Finnish politician (1811–1841)

Count Robert Henrik Rehbinder (15 July 1777 – 8 March 1841) was a Finnish politician who served as the Secretary of State for the Grand Duchy of Finland between 1811 and 1841. One of the highest officials in the Grand Duchy, he played a significant part in establishing the autonomous role of Finland at the Diet of Porvoo in 1809.

==Biography==
Born in Paimio, Rehbinder was given the title count in 1826, and in 1834 he was given the title Privy Counsellor.
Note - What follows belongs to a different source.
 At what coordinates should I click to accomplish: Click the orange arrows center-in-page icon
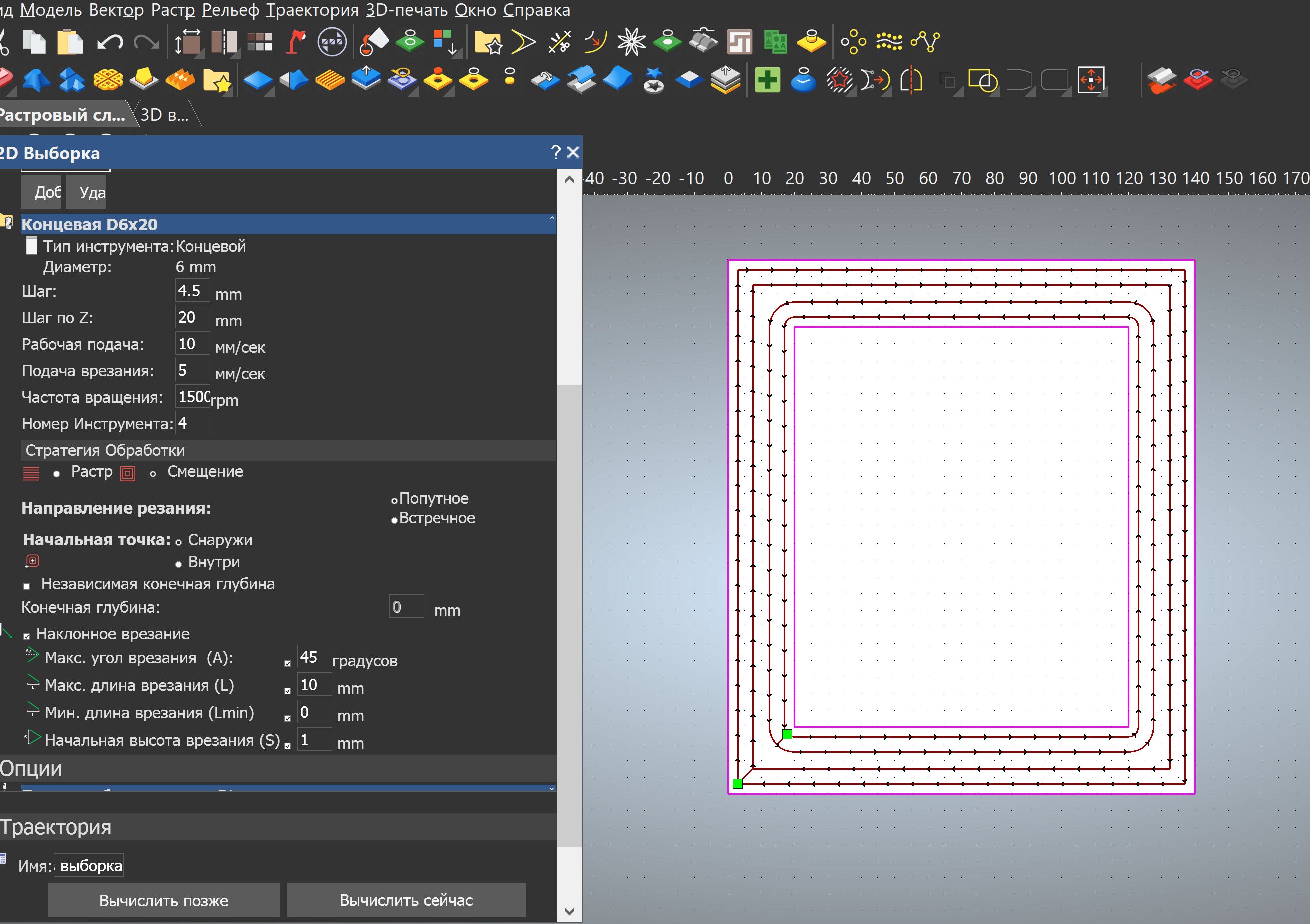point(1090,80)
He was also awarded with the second highest Russian honor and given an honorary doctorship in philosophy at the University of Helsinki in 1840, at the 200 year jubilee of the University (originally Royal Academy of Turku). He also owned the Viksberg castle in Paimio. He died in Saint Petersburg.

== Legacy ==
Three streets in Helsinki have been named after him: Stora Robertsgatan (Iso Roobertinkatu) in Punavuori, Lilla Robertsgatan (Pieni Roobertinkatu) in Kaartinkaupunki and Rehbindersvägen (Rehbinderintie) in Eira. Furthermore, the current southern part of the Mannerheimintie street was until 1942 named after him (Heikinkatu or Henriksgatan in Swedish). He was portrayed on a stamp in Finland in 1936.